## Written instruction
Update the listing from its first line through the line containing "coordinates (1204, 49).": write those lines out again with "Auto sync" changed to "Manual sync" and everything else left as it is.

(Click-target data)

•••••

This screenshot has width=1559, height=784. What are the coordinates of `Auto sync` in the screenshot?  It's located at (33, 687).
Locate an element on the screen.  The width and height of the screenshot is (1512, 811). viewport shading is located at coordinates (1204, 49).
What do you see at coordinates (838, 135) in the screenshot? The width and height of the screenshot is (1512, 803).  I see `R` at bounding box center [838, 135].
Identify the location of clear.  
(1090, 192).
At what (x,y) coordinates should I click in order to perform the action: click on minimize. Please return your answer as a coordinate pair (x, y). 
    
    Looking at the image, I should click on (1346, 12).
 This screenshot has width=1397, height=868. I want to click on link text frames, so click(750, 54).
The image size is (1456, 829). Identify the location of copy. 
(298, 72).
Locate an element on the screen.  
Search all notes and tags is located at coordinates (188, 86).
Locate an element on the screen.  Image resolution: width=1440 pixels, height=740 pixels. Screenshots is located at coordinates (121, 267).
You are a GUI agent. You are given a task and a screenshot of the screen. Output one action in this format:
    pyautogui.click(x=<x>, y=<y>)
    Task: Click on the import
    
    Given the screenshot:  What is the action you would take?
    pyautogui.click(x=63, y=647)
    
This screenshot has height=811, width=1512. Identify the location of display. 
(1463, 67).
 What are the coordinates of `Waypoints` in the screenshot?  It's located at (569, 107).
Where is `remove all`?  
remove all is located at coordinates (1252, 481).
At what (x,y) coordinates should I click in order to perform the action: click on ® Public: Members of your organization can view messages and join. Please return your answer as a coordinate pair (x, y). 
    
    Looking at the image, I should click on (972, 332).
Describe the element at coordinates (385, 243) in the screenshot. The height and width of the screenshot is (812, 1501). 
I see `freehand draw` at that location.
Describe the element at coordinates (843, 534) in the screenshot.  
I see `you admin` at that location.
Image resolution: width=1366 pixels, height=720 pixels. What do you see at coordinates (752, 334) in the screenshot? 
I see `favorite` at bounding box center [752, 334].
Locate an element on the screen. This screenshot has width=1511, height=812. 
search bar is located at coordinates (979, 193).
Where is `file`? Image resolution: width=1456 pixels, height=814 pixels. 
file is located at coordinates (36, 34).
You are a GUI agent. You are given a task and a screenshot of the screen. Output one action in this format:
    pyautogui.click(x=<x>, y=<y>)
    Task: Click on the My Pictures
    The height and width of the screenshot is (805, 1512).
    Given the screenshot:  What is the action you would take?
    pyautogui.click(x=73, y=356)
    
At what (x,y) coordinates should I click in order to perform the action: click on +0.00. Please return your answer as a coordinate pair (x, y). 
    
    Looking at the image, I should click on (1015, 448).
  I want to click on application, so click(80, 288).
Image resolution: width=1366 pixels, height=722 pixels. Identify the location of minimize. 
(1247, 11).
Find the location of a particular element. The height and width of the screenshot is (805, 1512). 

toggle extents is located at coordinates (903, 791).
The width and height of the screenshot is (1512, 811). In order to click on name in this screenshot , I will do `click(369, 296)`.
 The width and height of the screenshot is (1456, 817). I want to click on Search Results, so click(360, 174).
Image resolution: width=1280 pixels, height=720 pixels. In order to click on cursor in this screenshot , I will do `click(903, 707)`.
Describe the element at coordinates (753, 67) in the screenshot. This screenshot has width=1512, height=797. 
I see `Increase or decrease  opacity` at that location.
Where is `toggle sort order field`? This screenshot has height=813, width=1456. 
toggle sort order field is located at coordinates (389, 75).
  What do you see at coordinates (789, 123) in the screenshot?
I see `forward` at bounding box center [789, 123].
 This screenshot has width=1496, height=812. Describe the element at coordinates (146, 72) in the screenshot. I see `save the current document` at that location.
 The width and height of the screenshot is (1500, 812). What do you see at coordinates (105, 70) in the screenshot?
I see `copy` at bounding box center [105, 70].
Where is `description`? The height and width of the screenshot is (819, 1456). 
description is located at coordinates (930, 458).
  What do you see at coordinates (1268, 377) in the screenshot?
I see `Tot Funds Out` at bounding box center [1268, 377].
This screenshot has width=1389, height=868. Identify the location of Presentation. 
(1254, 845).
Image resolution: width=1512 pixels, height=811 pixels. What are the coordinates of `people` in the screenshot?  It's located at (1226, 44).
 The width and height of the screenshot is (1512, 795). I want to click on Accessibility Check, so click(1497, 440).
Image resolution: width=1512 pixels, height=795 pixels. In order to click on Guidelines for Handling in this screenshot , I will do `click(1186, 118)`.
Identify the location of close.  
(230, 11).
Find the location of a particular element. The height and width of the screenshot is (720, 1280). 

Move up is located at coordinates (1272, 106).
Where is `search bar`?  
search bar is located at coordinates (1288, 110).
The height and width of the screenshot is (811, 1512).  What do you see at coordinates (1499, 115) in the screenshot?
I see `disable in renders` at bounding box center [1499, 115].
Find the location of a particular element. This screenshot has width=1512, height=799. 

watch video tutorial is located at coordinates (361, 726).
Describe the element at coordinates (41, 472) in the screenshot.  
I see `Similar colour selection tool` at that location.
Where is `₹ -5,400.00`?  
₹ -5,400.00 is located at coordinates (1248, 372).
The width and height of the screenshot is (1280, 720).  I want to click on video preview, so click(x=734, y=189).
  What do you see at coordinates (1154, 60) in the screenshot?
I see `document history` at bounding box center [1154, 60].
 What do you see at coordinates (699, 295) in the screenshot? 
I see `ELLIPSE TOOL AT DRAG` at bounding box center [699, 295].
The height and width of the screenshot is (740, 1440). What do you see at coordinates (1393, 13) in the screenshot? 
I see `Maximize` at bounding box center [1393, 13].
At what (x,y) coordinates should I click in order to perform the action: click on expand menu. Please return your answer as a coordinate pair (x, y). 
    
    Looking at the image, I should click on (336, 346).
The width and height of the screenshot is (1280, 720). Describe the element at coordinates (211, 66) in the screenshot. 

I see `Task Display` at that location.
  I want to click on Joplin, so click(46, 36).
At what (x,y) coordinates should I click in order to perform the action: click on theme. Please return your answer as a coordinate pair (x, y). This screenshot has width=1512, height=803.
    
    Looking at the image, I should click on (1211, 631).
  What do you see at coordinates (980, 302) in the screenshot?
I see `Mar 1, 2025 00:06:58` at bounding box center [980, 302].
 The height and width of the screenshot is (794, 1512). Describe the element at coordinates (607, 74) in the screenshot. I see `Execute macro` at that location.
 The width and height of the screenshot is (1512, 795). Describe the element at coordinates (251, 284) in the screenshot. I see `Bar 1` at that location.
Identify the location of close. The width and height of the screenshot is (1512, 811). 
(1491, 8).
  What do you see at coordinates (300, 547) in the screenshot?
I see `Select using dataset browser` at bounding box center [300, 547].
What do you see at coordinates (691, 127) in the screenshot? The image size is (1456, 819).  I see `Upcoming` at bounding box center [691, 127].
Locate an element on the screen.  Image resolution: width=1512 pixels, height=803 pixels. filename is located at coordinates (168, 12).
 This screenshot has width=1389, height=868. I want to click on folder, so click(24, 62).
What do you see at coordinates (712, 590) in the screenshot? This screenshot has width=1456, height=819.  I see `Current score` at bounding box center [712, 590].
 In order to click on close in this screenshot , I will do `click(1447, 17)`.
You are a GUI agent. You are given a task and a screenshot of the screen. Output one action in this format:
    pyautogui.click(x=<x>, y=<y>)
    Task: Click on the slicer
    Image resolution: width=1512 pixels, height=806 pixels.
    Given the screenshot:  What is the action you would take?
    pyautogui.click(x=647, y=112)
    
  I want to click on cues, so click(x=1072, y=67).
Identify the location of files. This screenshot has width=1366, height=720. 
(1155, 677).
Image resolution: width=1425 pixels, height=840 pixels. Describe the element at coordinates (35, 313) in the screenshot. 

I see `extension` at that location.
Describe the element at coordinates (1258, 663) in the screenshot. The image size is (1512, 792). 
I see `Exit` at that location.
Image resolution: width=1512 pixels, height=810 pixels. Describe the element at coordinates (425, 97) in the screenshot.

•••••

## Answer for the task
This screenshot has width=1559, height=784. What are the coordinates of `Manual sync` in the screenshot?  It's located at (33, 687).
Locate an element on the screen.  The width and height of the screenshot is (1512, 811). viewport shading is located at coordinates (1204, 49).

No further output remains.